The fact is that Hexton died a martyr to the consistency of his principles. He was always thorough, he never shrank from carrying out his premises to their logical conclusions, however ridiculous the results might seem to minds out of sympathy with his aim; and the last weeks of his life were a crowning testimony to the great cause of which he was a devoted leader. It may be worth while to tell the story of the end of a great career.
Hexton, of course, had parted from superstition at an early age. Mrs. Besant has told us how her infant's severe stomach-ache demonstrated to her the falsity and absurdity of Christian dogma; and in the same way Hexton, finding that he suffered some gastric inconvenience from eating a box of cough lozenges, became a Freethinker at the age of ten. "I was logical even then," he said afterwards, "and I saw that the theory of a benevolent direction of the Universe was quite inconsistent with the bilious attack from which I suffered. From that moment I laboured to release my fellow creatures from the bondage of a cruel and degrading superstition." He became, indeed, a redoubtable enemy of clericalism in all its forms; he was a power in the press and on the platform, and obscurantists and reactionaries of all shades dreaded his undoubted influence.
It was some six or seven weeks before his death that he set about a task which had long been in his mind—the writing of a brief pamphlet which should show at a glance the absurdity of all superstitious beliefs and practices, and at the same time furnish a test or criterion by which the presence of superstition should be infallibly detected. He meant to run over the usual topics; but in the first place he wished to demonstrate the palpable futility of the arguments on the other side. These were the appeal to antiquity, to universal consent and usage, to great names, to instinct, and so forth; and then he was to show how utterly irrational all superstition was, how there was usually no connection between the supposed cause and the supposed effect. Next, he would point out that if the "out works" of any system were absurd, it was highly probable that the "citadel," or central position, was absurd also; and further, he would note how superstitious notions and habits flourished chiefly among ignorant, backward races, among children, and among the men of the middle ages, who were childish in all their ideas. He must show also that we were bound to reject any system, any action which did not lead to a distinct material good.

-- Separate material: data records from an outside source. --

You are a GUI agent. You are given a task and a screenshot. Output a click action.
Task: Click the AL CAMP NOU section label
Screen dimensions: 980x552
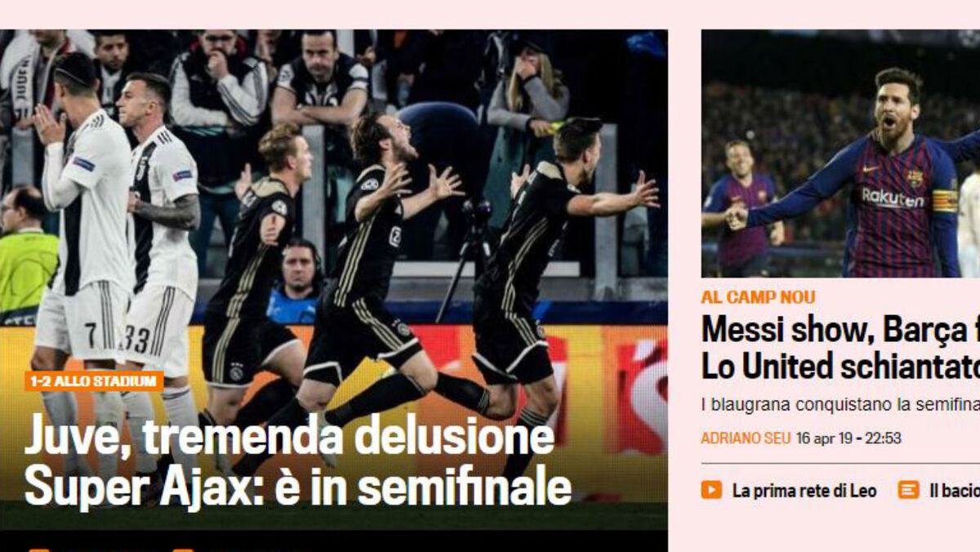(758, 297)
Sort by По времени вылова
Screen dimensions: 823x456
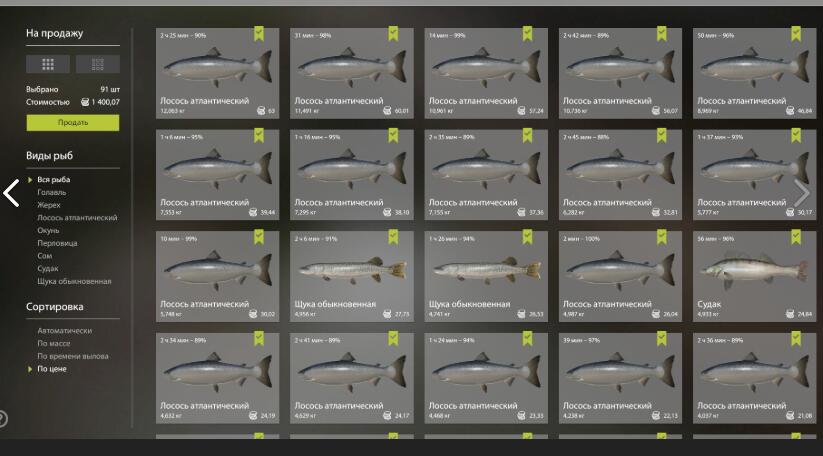pyautogui.click(x=72, y=356)
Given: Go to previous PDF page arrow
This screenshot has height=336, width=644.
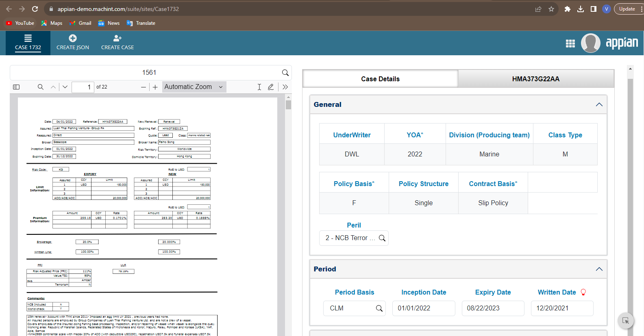Looking at the screenshot, I should pyautogui.click(x=53, y=87).
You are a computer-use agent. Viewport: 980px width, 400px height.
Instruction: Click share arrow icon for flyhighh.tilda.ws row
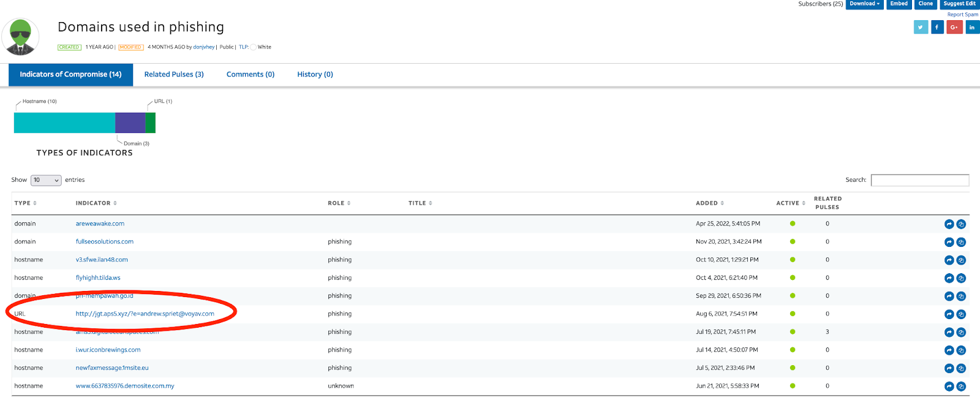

"For [he jotted down among his notes] even the Bishops would not deny that we are material and live in a material Universe. This being so, anything which conflicts with these conditions, must be profoundly absurd and (in the true sense) immoral. It is evident then that a creed which leads to a man being burned alive must be a very bad and a very foolish creed. Martyrdom is the true blasphemy."
Hexton had reached this point in the rough sketch of his treatise, when a sudden thought shot through his brain "like a lightning flash." He was as a man stunned; he could not move or speak; he was overwhelmed with the discovery that he had made. When he was able to reflect calmly he knew that a most astounding truth had been revealed to him. He never wrote the intended pamphlet; but the manuscript of his last work—"Deipnomoria, or the Folly of Dining"—is before me.
It shows in the first place that it is monstrous to defend the habit of eating and drinking because "everybody did it." At one time "everybody" heard Mass. Equally idle was it to quote the names of great men in praise of food and drink; great men had approved the most hideous habits, and the most preposterous beliefs. It was not necessary to argue the pretence that persons received any benefit from the insane orgy they called dinner. Other persons were ready to protest that they had received benefit from bathing in "Holy Wells," from kissing the mouldering bones of a dead man, from uttering irrational formulæ called prayers.
As for the plea of antiquity, Hexton expressed his surprise that such a plea could be put forward for a moment. This was the plea that had been advanced in favour of every abuse, of every folly, of every monstrosity of thought or practice of which the human race had been guilty—the fact of this defence being made was in itself à priori evidence that the case was past defending. Men had been eating and drinking for countless ages? Certainly; and they had been committing many other disgusting, irrational, criminal, useless and offensive actions for countless ages. The very antiquity of beef and beer, walnuts and water, was a strong presumption against them. Astrology was one of the oldest beliefs in the world, and its antiquity was a sure argument of its absurdity.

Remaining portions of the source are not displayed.